Seminar ini menghadirkan tokoh-tokoh inspiratif, termasuk Chairil Effendy, akademisi dan Ketua Majelis Adat Budaya Melayu (MABM) Kalbar; Hotma Simanjuntak; dan Benyamin Imanuri Silalahi dari Center for Digital Society UGM, yang memberikan perspektif mengenai pentingnya menjaga identitas nasional sebagai fondasi persatuan.

Wakil Ketua I FPK Kalbar, Aida Mochtar, mewakili Ketua FPK Burhanudin Ahad, menyampaikan pesan penting mengenai peran pemuda dalam menjaga keutuhan bangsa. “Pemuda adalah tulang punggung bangsa, mereka adalah ujung tombak yang akan meneruskan estafet kepemimpinan dan memelihara persatuan,” ujarnya, mengingatkan betapa pentingnya peran generasi muda dalam membangun Indonesia yang solid dan bersatu.

Chairil Effendy turut mendorong para pemuda untuk menghargai dan memahami budaya serta sejarah bangsa sebagai langkah awal memperkuat identitas nasional. “Penguatan identitas nasional harus dimulai dari diri sendiri, terutama dengan mengenali dan mencintai budaya kita,” tegasnya.

Sementara itu, Benyamin Imanuri Silalahi mengajak para pemuda untuk memanfaatkan teknologi, khususnya kecerdasan buatan (AI), dengan bijaksana dan bertanggung jawab. “AI bukan sekadar alat teknologi, ia bisa memahami, menganalisis, bahkan berkreasi layaknya manusia.
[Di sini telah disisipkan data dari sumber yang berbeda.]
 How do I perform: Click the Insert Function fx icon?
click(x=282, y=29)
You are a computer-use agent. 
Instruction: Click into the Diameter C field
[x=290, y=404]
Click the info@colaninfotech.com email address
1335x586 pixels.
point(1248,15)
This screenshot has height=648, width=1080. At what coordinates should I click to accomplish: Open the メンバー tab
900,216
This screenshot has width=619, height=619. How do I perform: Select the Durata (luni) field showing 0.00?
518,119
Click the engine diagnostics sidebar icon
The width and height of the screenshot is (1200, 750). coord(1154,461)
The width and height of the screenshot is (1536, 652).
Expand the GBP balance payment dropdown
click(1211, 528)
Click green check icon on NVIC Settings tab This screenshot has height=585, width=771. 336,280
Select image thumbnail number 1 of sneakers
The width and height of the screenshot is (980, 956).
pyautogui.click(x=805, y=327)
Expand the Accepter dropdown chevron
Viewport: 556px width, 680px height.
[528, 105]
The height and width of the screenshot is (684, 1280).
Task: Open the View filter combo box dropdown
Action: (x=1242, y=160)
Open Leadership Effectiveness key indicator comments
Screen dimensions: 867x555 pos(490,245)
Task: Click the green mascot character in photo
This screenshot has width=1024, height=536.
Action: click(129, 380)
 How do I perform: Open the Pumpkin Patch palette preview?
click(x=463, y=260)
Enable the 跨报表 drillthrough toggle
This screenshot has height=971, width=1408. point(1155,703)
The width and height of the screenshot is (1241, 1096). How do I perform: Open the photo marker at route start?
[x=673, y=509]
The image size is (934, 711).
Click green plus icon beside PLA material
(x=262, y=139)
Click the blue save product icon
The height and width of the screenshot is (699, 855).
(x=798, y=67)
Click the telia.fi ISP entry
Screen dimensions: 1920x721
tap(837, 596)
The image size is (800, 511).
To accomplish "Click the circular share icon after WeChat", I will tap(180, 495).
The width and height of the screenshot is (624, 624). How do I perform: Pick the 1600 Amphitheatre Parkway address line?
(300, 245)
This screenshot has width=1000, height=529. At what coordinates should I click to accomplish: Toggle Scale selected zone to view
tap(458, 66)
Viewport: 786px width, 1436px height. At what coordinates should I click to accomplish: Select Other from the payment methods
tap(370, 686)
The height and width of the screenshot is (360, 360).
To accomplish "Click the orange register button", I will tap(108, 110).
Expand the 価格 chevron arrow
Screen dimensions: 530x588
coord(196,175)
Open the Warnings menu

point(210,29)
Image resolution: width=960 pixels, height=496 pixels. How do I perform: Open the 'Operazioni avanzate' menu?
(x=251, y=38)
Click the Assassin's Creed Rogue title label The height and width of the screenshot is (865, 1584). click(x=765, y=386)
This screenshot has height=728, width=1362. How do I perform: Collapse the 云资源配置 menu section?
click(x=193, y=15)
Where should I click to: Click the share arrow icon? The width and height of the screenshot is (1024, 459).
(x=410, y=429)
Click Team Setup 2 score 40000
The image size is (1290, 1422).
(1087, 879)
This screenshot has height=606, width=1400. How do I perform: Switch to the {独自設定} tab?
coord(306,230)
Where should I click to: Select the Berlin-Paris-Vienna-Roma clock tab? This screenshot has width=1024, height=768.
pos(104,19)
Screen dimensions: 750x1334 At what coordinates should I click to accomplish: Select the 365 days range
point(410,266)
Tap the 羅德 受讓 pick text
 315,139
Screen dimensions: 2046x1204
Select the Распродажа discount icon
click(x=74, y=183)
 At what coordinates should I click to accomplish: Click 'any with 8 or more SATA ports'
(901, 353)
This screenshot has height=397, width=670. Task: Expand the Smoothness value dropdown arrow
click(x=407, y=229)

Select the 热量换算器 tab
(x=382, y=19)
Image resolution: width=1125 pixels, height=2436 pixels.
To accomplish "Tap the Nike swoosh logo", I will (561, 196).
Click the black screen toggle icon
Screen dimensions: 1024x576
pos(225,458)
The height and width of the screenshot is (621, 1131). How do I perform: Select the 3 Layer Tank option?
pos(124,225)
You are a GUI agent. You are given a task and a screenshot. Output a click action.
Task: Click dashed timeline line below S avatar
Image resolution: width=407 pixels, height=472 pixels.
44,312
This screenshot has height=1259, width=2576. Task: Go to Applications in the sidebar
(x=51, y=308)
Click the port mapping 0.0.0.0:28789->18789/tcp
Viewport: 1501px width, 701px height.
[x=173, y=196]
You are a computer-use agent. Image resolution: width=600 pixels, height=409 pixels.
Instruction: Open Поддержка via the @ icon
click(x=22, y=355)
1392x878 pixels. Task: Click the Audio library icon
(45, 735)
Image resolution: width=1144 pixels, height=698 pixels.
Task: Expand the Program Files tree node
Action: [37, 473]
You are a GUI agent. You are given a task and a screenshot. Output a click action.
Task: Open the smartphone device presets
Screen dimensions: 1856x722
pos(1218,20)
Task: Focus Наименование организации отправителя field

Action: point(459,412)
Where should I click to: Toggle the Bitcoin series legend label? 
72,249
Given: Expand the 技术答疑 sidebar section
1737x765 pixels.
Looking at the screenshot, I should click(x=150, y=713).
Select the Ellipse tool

Mari gunakan AI untuk sesuatu yang positif tanpa melupakan identitas nasional,” jelas Benyamin.

Sesi tanya jawab berlangsung interaktif, dengan peserta seminar antusias menyampaikan ide-ide kreatif mereka tentang cara memanfaatkan teknologi untuk menyebarkan nilai-nilai nasionalisme dan solidaritas. Diskusi ini menggambarkan optimisme kaum muda bahwa teknologi dapat menjadi sarana mempererat persatuan jika digunakan dengan bijak dan berlandaskan pada nilai-nilai kebangsaan.

FPK Kalimantan Barat berharap seminar ini dapat menjadi awal bagi kegiatan serupa yang terus menginspirasi generasi muda dalam merawat persatuan dan memperkuat identitas bangsa di tengah keberagaman. Mereka berencana menjadikan acara ini rutin, sebagai forum inspiratif bagi pemuda untuk terus merawat persatuan Indonesia.